Pixel coordinate grounding data:
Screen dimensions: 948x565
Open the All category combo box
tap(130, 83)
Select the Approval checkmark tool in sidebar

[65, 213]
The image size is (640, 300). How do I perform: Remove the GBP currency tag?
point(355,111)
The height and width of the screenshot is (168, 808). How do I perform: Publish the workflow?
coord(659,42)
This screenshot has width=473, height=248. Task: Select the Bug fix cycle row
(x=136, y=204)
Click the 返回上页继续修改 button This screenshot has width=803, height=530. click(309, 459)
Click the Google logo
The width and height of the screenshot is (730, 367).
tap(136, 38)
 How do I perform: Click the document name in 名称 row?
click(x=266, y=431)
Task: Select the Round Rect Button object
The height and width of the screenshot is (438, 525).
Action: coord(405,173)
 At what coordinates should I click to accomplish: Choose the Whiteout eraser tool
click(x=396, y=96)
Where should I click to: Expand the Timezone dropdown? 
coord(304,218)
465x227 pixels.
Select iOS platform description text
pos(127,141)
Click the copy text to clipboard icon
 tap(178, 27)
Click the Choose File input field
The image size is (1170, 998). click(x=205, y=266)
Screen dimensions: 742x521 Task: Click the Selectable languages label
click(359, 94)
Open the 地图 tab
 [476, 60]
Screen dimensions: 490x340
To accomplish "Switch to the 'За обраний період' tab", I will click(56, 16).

WORK TO BE COMPLETED:
Starting with the first entry and ending with the last, give all of them again unchanged.

OUTPUT FOR THIS EXERCISE:
Screen dimensions: 948x565
Open the All category combo box
tap(130, 83)
Select the Approval checkmark tool in sidebar

[65, 213]
The image size is (640, 300). How do I perform: Remove the GBP currency tag?
point(355,111)
The height and width of the screenshot is (168, 808). How do I perform: Publish the workflow?
coord(659,42)
This screenshot has width=473, height=248. Task: Select the Bug fix cycle row
(x=136, y=204)
Click the 返回上页继续修改 button This screenshot has width=803, height=530. click(309, 459)
Click the Google logo
The width and height of the screenshot is (730, 367).
tap(136, 38)
 How do I perform: Click the document name in 名称 row?
click(x=266, y=431)
Task: Select the Round Rect Button object
The height and width of the screenshot is (438, 525).
Action: coord(405,173)
 At what coordinates should I click to accomplish: Choose the Whiteout eraser tool
click(x=396, y=96)
Where should I click to: Expand the Timezone dropdown? 
coord(304,218)
465x227 pixels.
Select iOS platform description text
pos(127,141)
Click the copy text to clipboard icon
 tap(178, 27)
Click the Choose File input field
The image size is (1170, 998). click(x=205, y=266)
Screen dimensions: 742x521 Task: Click the Selectable languages label
click(359, 94)
Open the 地图 tab
 [476, 60]
Screen dimensions: 490x340
To accomplish "Switch to the 'За обраний період' tab", I will click(56, 16).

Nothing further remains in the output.